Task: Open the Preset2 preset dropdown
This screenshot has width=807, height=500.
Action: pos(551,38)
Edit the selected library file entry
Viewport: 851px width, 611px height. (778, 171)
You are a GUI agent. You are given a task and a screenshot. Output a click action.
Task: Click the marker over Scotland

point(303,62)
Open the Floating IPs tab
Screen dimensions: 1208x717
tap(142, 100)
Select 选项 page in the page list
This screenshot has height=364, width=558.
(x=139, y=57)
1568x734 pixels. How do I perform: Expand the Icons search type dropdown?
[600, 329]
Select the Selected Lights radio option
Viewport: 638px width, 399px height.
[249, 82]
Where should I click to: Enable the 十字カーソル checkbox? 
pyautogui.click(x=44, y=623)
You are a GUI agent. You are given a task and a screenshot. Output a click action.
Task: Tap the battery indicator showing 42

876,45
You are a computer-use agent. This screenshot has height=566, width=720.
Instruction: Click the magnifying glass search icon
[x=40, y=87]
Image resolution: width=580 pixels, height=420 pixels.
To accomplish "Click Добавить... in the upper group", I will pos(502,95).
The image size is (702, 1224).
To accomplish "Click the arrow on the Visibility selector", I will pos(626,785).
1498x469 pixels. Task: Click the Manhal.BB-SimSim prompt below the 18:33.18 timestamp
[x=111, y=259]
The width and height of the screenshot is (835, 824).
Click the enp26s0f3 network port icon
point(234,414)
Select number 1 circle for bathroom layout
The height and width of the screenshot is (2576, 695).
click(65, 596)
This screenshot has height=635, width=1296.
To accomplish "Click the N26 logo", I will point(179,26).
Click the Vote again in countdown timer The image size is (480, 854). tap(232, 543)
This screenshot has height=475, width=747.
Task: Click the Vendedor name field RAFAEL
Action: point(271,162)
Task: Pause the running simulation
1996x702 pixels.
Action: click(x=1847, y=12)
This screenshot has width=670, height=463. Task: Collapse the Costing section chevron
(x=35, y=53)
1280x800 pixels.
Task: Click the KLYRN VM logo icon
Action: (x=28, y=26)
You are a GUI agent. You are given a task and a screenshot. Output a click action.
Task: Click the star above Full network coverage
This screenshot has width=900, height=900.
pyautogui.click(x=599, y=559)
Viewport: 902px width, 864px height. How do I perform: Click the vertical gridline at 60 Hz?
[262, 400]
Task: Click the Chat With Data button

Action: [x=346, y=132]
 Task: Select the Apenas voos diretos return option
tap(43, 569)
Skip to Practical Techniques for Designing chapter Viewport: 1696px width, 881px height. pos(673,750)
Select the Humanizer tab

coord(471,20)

Activity:
Write the data from above out again, exactly.

Written reply:
Task: Open the Preset2 preset dropdown
This screenshot has width=807, height=500.
Action: pos(551,38)
Edit the selected library file entry
Viewport: 851px width, 611px height. (778, 171)
You are a GUI agent. You are given a task and a screenshot. Output a click action.
Task: Click the marker over Scotland

point(303,62)
Open the Floating IPs tab
Screen dimensions: 1208x717
tap(142, 100)
Select 选项 page in the page list
This screenshot has height=364, width=558.
(x=139, y=57)
1568x734 pixels. How do I perform: Expand the Icons search type dropdown?
[600, 329]
Select the Selected Lights radio option
Viewport: 638px width, 399px height.
[249, 82]
Where should I click to: Enable the 十字カーソル checkbox? 
pyautogui.click(x=44, y=623)
You are a GUI agent. You are given a task and a screenshot. Output a click action.
Task: Tap the battery indicator showing 42

876,45
You are a computer-use agent. This screenshot has height=566, width=720.
Instruction: Click the magnifying glass search icon
[x=40, y=87]
Image resolution: width=580 pixels, height=420 pixels.
To accomplish "Click Добавить... in the upper group", I will pos(502,95).
The image size is (702, 1224).
To accomplish "Click the arrow on the Visibility selector", I will pos(626,785).
1498x469 pixels. Task: Click the Manhal.BB-SimSim prompt below the 18:33.18 timestamp
[x=111, y=259]
The width and height of the screenshot is (835, 824).
Click the enp26s0f3 network port icon
point(234,414)
Select number 1 circle for bathroom layout
The height and width of the screenshot is (2576, 695).
click(65, 596)
This screenshot has height=635, width=1296.
To accomplish "Click the N26 logo", I will point(179,26).
Click the Vote again in countdown timer The image size is (480, 854). tap(232, 543)
This screenshot has height=475, width=747.
Task: Click the Vendedor name field RAFAEL
Action: point(271,162)
Task: Pause the running simulation
1996x702 pixels.
Action: click(x=1847, y=12)
This screenshot has width=670, height=463. Task: Collapse the Costing section chevron
(x=35, y=53)
1280x800 pixels.
Task: Click the KLYRN VM logo icon
Action: (x=28, y=26)
You are a GUI agent. You are given a task and a screenshot. Output a click action.
Task: Click the star above Full network coverage
This screenshot has width=900, height=900.
pyautogui.click(x=599, y=559)
Viewport: 902px width, 864px height. How do I perform: Click the vertical gridline at 60 Hz?
[262, 400]
Task: Click the Chat With Data button

Action: [x=346, y=132]
 Task: Select the Apenas voos diretos return option
tap(43, 569)
Skip to Practical Techniques for Designing chapter Viewport: 1696px width, 881px height. pos(673,750)
Select the Humanizer tab

coord(471,20)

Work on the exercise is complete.